- **Problem requirements**
Without copying the images, write out all the entries below verbatim.

- **The data**
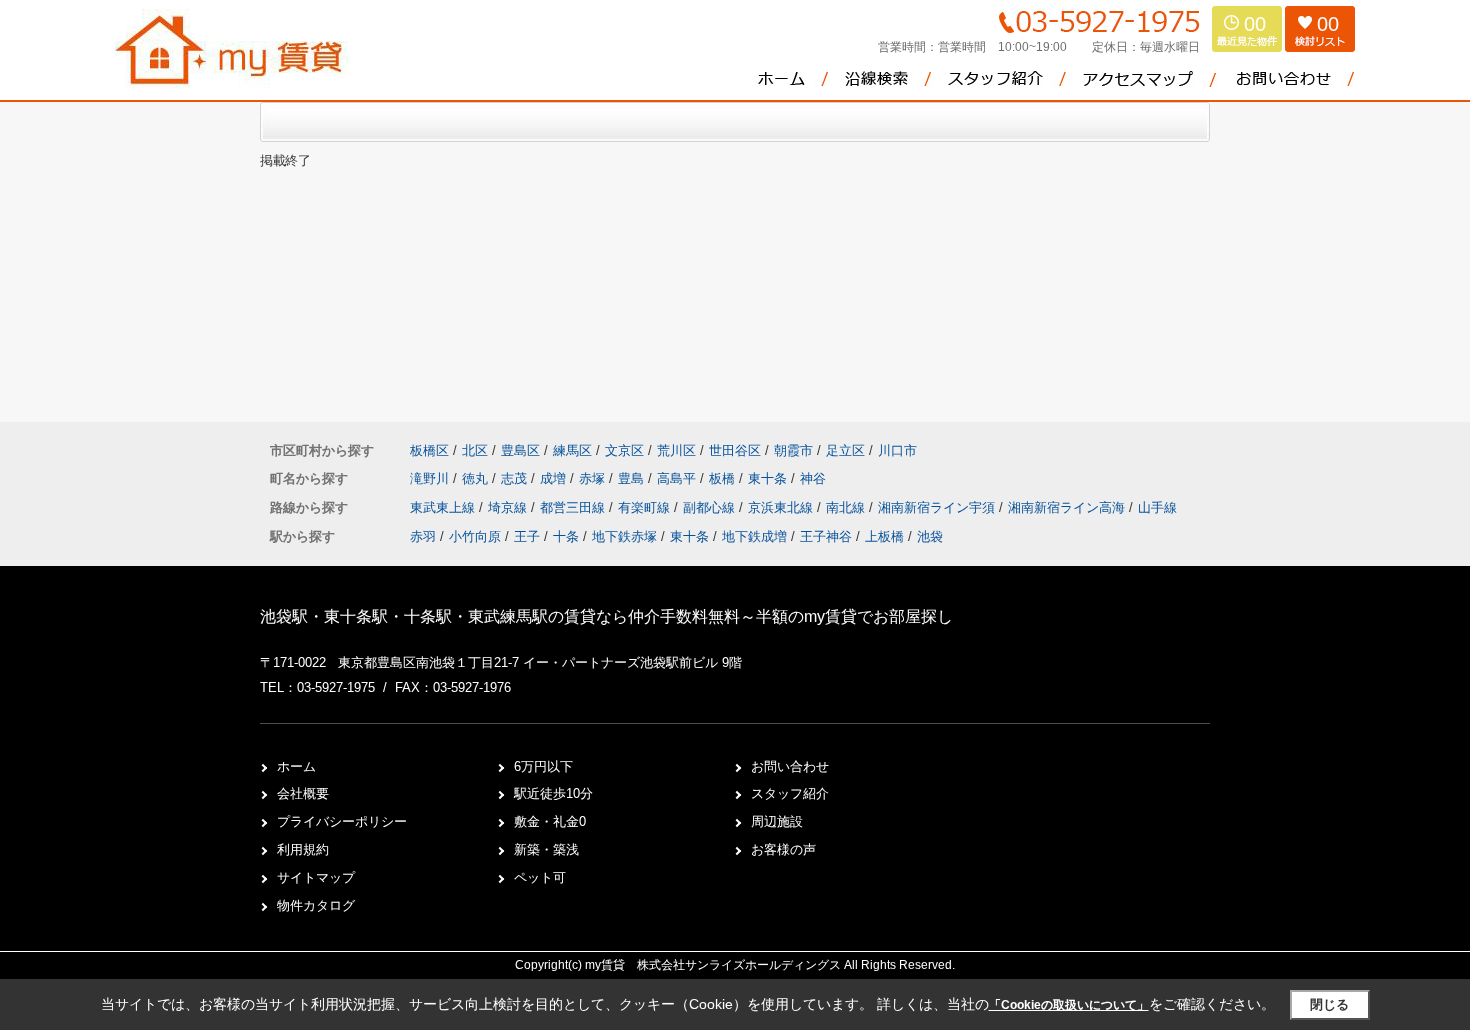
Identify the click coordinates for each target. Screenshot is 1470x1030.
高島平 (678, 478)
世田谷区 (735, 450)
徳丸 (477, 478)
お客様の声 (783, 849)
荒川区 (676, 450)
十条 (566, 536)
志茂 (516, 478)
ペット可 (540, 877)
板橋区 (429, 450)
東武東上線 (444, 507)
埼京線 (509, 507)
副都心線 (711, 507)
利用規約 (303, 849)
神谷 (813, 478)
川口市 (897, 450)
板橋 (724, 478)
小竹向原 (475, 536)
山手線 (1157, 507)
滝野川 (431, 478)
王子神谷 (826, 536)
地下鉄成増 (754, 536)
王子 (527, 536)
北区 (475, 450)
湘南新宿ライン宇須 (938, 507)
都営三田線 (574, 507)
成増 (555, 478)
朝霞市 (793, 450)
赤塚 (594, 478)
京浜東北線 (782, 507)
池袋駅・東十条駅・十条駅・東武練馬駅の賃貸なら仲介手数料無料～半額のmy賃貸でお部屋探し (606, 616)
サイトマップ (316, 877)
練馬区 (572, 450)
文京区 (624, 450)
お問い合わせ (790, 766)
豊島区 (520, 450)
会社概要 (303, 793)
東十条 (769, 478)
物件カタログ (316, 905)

- **Written response**
Identify the click coordinates for each target. Screenshot is 1470x1030.
高島平 (678, 478)
世田谷区 (735, 450)
徳丸 (477, 478)
お客様の声 (783, 849)
荒川区 (676, 450)
十条 (566, 536)
志茂 (516, 478)
ペット可 (540, 877)
板橋区 (429, 450)
東武東上線 (444, 507)
埼京線 (509, 507)
副都心線 (711, 507)
利用規約 (303, 849)
神谷 (813, 478)
川口市 (897, 450)
板橋 (724, 478)
小竹向原 (475, 536)
山手線 (1157, 507)
滝野川 (431, 478)
王子神谷 (826, 536)
地下鉄成増 (754, 536)
王子 (527, 536)
北区 (475, 450)
湘南新宿ライン宇須 (938, 507)
都営三田線 (574, 507)
成増 (555, 478)
朝霞市 (793, 450)
赤塚 (594, 478)
京浜東北線 (782, 507)
池袋駅・東十条駅・十条駅・東武練馬駅の賃貸なら仲介手数料無料～半額のmy賃貸でお部屋探し (606, 616)
サイトマップ (316, 877)
練馬区 (572, 450)
文京区 (624, 450)
お問い合わせ (790, 766)
豊島区 (520, 450)
会社概要 (303, 793)
東十条 (769, 478)
物件カタログ (316, 905)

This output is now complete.